As a next step, you could describe the above tables as below and compare the output with managed vs. external tables.
describe formatted ManagedExample;
describe formatted ExternalExample;
Optimized Row Columnar (ORC) File format is used as it further compresses data files. It could result in a small performance loss in writing, but there will be huge performance gain in reading.
Let’s try it out. Please see that the table is stored as ORC.
CREATE TABLE ORCFileFormatExample(
tweetId BIGINT, username STRING,
txt STRING, CreatedAt STRING,
profileLocation STRING COMMENT 'Location of user',
favc INT,retweet STRING,retcount INT,followerscount INT)
COMMENT 'This is the Twitter streaming data'
ROW FORMAT DELIMITED
FIELDS TERMINATED BY '\t'
STORED AS ORC tblproperties ("orc.compress"="ZLIB");
Partitions are horizontal slices of data which allow large sets of data to be segmented into more manageable blocks. Here is the sample syntax to create a partitioned table and load data into partitions.
CREATE TABLE PARTITIONEDExample(
tweetId BIGINT, username STRING, txt STRING,favc BIGINT,retweet STRING,
retcount BIGINT,followerscount BIGINT)
COMMENT 'This is the Twitter streaming data'
PARTITIONED BY(CreatedAt STRING, profileLocation STRING)
ROW FORMAT DELIMITED FIELDS
TERMINATED BY '\t' STORED AS TEXTFILE;
INSERT OVERWRITE TABLE PARTITIONEDExample
PARTITION (CreatedAt="26 04:50:56 UTC 2014",profileLocation="Chicago")
SELECT tweetId,username,txt,favc,retweet,retcount,followerscount
FROM twitterexampletextexample
where profileLocation='Chicago' limit 100;
Let's execute the sample query to check if it's been overwritten correctly.
Bucketing is a technique that allows to cluster or segment large sets of data to optimize query performance.
Here is an example for creating a table with buckets and load data into it.
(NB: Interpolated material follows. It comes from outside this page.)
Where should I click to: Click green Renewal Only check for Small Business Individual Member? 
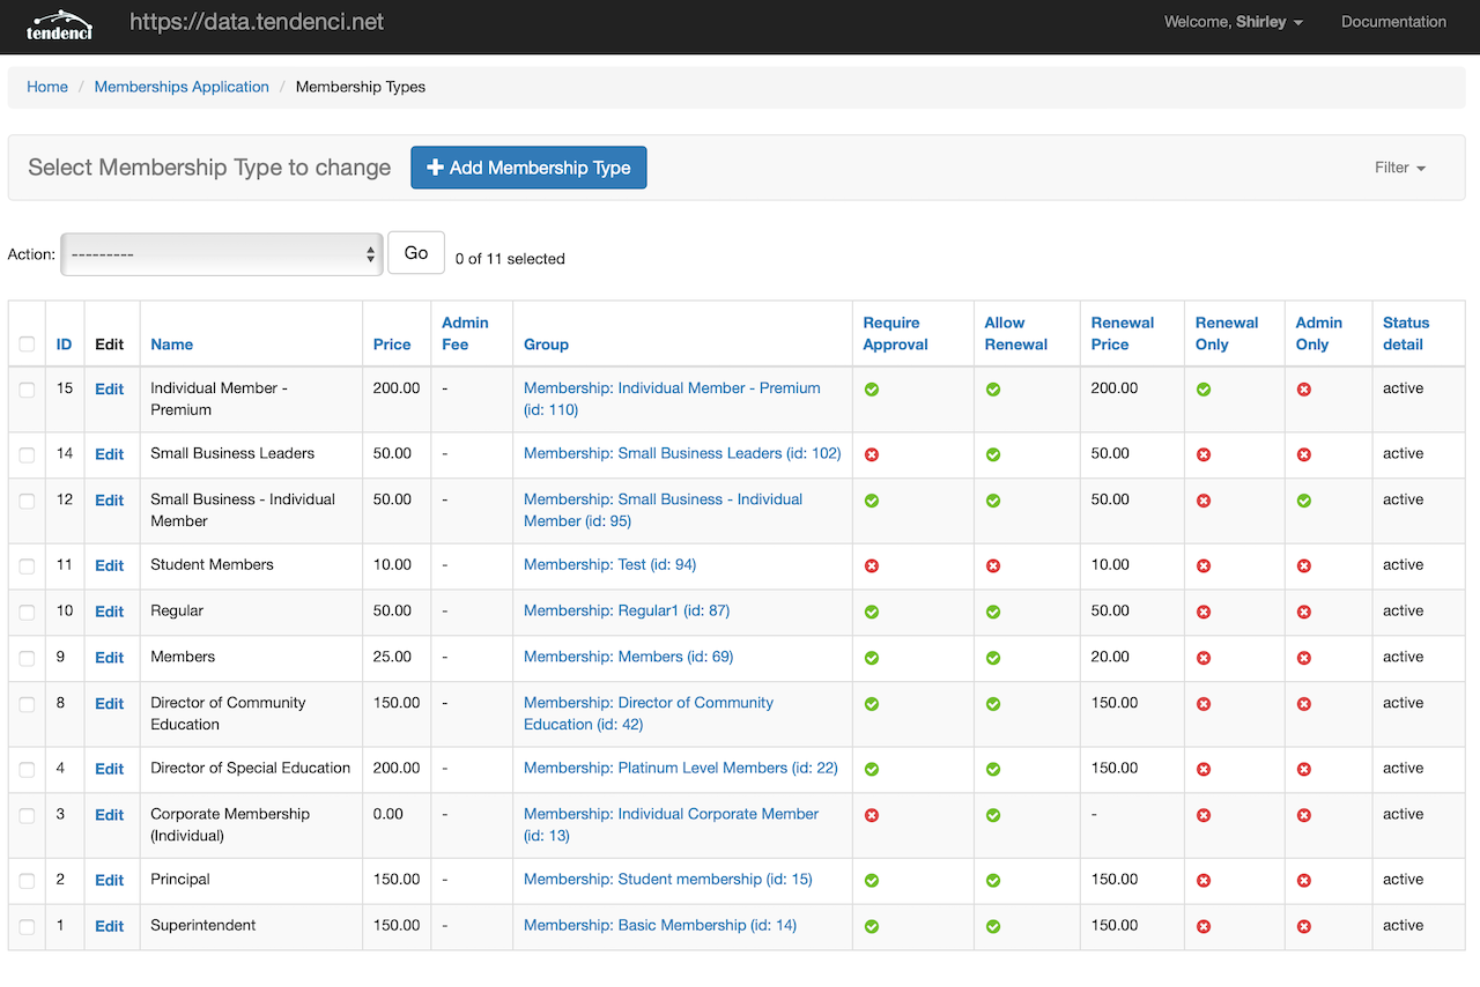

CREATE TABLE BucketingExample(
tweetId BIGINT, username STRING,
txt STRING,CreatedAt STRING,favc BIGINT,retweet STRING,retcount BIGINT, followerscount BIGINT)
COMMENT 'This is the Twitter streaming data'
PARTITIONED BY( profileLocation STRING)
CLUSTERED BY(tweetId) INTO 2 BUCKETS
ROW FORMAT DELIMITED
FIELDS TERMINATED BY '\t'
STORED AS TEXTFILE;
set hive.enforce.bucketing = true;
INSERT OVERWRITE TABLE BucketingExample PARTITION (profileLocation="Chicago")
SELECT tweetId,username,txt,CreatedAt,favc,retweet,retcount,followerscount
FROM twitterexampletextexample
where profileLocation='Chicago' limit 100;
Here is a reference when you executed a sample query.
You can go to hdfs folder and see the directory structure behind these Hive tables that you have just created. That could help you to design your tables and file distributions which is very important in designing your warehouse.
Hope, this was helpful and simple enough to give you a glimpse of the Hive world.